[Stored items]
═══

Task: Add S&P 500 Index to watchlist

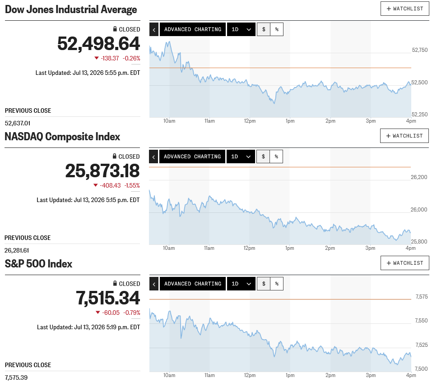Action: pos(405,263)
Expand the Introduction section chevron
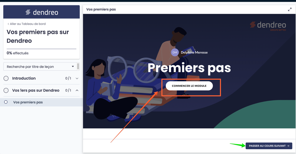This screenshot has width=296, height=154. [x=77, y=78]
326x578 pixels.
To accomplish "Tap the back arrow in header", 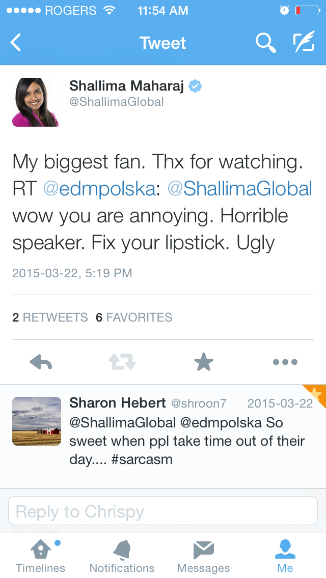I will click(x=16, y=43).
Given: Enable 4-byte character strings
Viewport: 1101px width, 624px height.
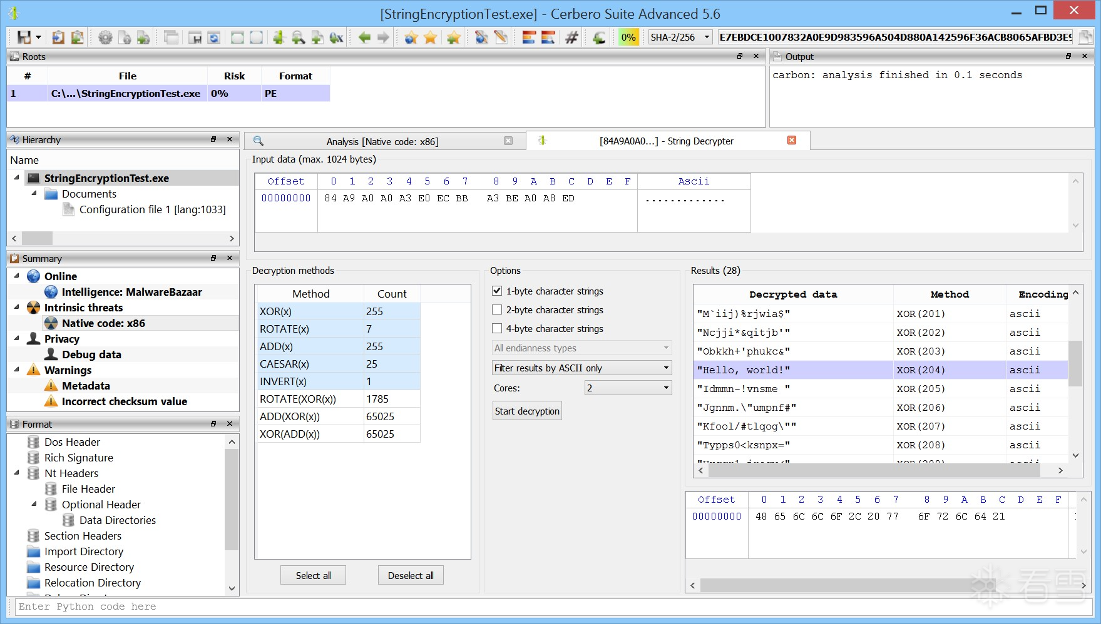Looking at the screenshot, I should pyautogui.click(x=497, y=329).
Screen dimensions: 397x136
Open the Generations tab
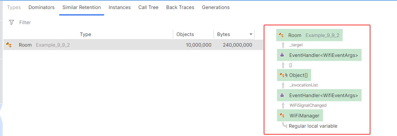pyautogui.click(x=216, y=7)
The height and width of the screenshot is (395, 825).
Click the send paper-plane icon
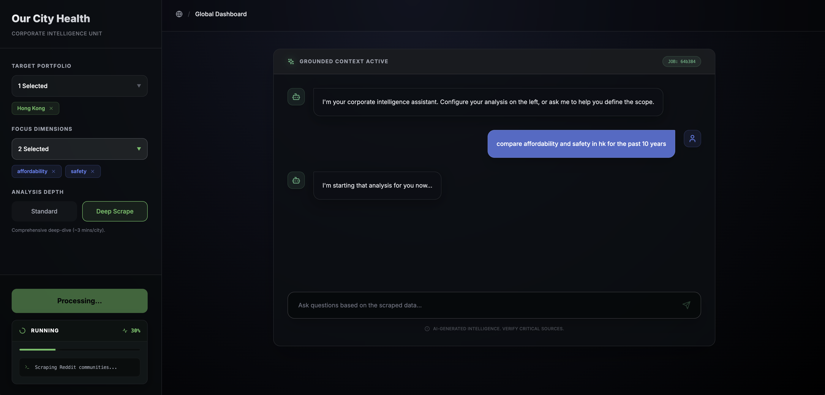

═══

ABOUT THIS EXERCISE: Quote exactly, and nothing besides, the lines from the one with "The height and" through the end of the records above; include both ends and omit the pictures.

ANSWER TO THE PROBLEM:
The height and width of the screenshot is (395, 825).
Click the send paper-plane icon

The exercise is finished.